= Given task 1 =
Render the records from the line with "This screenshot has width=1995, height=1005." to the line with "(x=10, y=118)" as a Markdown table with the columns Row and Line, leaving out any blank lines.

= Page =
------

RAE MORRIS interview – Evening Standard, 2 Feb 2018

It makes a nice change from all the break-up albums. Someone Out There by Blackpool musician Rae Morris is a dayglo love story, the tale of her growing intimacy with her producer told through vibrant electronic pop.

 

He’s called Fryars, real name Ben Garrett, and is currently working on Lily Allen’s comeback as well as his own album. He co-wrote and produced some of Morris’s debut album too, but it was this time around, making her second, that things were different. It’s an office romance, if you like, played out over mixing desks instead of photocopiers. As she put it boldly in her fantastic comeback single, Do It: “We could write another duet, or instead, babe, we could just do it, do it, do it, do it…” Now they’re doing up a north London house together, with its own studio space.

 

I picture their eyes meeting as they both reached for the same volume dial, but it wasn’t such a lightning bolt, the 25-year-old tells me. “We met years ago,” she says. “He really was one of my best mates but I didn’t see him very much because I was busy touring. But I deeply cared for him and always kind of knew that it was a thing. It was always going to happen, and making these songs really brought everything to the surface.”

 

The pair did a duet together on Morris’s first album, Unguarded, in 2015. It was called Cold, and that time it was a break-up song, but most of that record was about her teenage relationship with another Blackpool singer-songwriter, Karima Francis. Unguarded reached the top 10, and while it has its electronic flourishes, its songs are sadder and stem from Morris’s background as a pianist. It’s very pretty but significantly less fun than what she’s doing today. With her high, sweet voice, surrounded by vivid, fizzing synths, now she ought to be competing alongside Ellie Goulding rather than Tori Amos.

 

“I used to perform solely at the piano which was very comfortable, but I realised I was missing out on a whole range of connection,” she says. She hasn’t consciously tried to be more of a pop performer, she tells me, though she did see a choreographer to learn how to move more naturally on stage.

 

She’s also been seen sporting a latex catsuit, Britney Spears style, on the cover of the new album and also in a YouTube clip of a Radio 1 Live Lounge performance, during which she mixed two number one singles: Post Malone’s Rockstar and Camila Cabello’s Havana, plus Psycho Killer by Talking Heads. That broadened her fanbase, shall we say.

 

“I’ve had a load of latex fetishists messaging me on Twitter, which is quite scary. I didn’t know it was such a thing!” What do they want? “They just ask if I’m going to be wearing latex in the next video. No I’m not! It’s very weird.”

------

= Given task 2 =
In the Rae Morris interview, what is the real name of the producer called Fryars?

= Data entries =
------

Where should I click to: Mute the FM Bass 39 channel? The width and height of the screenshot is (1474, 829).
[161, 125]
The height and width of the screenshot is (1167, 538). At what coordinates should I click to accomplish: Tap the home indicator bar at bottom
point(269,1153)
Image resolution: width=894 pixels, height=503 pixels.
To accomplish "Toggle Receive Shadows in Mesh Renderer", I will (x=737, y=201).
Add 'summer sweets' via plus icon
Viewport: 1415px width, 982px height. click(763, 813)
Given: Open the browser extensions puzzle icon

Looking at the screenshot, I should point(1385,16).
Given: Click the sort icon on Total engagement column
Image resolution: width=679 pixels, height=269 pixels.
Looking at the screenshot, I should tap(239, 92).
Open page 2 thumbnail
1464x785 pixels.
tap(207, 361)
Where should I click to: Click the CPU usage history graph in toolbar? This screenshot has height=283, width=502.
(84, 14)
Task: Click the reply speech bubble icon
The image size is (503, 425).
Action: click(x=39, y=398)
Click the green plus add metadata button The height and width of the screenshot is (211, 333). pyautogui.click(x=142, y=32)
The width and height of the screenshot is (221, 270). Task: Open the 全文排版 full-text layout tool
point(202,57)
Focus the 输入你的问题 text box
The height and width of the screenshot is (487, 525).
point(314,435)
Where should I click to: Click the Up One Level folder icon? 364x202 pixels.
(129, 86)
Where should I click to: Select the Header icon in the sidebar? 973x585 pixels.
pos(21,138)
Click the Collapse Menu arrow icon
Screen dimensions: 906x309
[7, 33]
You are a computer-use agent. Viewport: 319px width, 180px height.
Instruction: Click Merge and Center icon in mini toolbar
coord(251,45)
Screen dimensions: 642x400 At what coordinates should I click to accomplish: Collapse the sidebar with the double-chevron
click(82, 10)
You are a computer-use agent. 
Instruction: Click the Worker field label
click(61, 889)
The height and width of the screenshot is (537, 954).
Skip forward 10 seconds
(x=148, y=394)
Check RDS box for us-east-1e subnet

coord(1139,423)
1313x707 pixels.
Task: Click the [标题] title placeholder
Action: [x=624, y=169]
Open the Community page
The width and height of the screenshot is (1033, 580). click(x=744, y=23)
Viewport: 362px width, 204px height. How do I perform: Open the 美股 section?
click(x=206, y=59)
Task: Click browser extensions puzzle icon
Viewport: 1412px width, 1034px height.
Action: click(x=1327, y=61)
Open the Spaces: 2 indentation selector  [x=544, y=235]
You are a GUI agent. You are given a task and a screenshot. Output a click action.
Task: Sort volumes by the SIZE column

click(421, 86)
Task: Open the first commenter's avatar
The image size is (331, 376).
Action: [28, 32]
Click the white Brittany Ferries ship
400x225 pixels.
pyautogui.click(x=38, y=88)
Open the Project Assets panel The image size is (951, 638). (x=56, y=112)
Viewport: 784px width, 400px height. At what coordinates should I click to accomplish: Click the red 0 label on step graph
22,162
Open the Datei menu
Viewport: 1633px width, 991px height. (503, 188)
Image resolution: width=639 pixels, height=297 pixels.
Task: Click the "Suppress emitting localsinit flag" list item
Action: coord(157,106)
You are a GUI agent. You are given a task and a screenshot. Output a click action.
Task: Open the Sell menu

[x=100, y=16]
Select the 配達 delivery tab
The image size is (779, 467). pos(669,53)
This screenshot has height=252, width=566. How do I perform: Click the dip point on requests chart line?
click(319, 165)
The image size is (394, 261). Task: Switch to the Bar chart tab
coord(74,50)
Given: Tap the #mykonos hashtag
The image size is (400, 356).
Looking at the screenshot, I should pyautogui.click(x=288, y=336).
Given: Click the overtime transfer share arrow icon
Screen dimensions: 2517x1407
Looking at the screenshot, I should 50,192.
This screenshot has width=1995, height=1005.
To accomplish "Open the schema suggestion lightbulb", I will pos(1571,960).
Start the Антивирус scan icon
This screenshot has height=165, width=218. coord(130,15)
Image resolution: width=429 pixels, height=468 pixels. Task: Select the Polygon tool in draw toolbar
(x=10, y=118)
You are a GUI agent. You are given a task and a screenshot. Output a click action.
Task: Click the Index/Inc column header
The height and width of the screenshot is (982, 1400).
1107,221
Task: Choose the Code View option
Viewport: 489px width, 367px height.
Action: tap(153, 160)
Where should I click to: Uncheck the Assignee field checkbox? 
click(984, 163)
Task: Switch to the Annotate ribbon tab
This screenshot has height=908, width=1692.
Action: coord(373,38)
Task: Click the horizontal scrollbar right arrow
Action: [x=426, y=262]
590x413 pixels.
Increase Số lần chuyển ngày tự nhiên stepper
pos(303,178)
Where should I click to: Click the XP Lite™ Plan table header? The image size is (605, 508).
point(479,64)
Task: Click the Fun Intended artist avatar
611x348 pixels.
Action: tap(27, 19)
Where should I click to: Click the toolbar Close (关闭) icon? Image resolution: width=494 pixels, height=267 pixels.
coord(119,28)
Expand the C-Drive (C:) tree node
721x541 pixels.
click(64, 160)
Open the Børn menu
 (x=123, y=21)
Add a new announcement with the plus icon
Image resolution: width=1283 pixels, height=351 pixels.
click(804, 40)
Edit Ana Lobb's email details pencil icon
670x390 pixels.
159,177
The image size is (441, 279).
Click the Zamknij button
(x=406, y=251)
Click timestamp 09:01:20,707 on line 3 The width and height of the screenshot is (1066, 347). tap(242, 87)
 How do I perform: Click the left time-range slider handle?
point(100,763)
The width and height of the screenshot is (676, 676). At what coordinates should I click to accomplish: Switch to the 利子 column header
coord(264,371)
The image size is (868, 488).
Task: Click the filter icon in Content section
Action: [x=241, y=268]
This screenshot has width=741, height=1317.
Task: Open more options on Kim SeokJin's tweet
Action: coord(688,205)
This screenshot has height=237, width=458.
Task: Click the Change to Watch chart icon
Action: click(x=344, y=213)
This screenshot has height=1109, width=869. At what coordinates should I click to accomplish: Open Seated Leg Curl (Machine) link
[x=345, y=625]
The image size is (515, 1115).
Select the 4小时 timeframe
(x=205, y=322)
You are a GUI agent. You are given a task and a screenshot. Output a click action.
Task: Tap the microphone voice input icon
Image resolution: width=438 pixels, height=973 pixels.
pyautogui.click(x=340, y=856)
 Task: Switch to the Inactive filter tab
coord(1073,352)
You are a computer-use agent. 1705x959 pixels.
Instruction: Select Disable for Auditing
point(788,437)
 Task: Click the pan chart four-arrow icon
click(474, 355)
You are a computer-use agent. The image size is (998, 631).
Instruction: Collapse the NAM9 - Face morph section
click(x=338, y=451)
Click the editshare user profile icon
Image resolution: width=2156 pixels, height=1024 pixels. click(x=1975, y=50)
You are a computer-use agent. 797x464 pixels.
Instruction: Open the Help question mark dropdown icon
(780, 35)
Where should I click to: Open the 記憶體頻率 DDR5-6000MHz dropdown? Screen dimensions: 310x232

------

= Full output 1 =
| Row | Line |
|---|---|
| 1 | This screenshot has width=1995, height=1005. |
| 2 | To accomplish "Open the schema suggestion lightbulb", I will pos(1571,960). |
| 3 | Start the Антивирус scan icon |
| 4 | This screenshot has height=165, width=218. coord(130,15) |
| 5 | Image resolution: width=429 pixels, height=468 pixels. Task: Select the Polygon tool in draw toolbar |
| 6 | (x=10, y=118) |

= Full output 2 =
Ben Garrett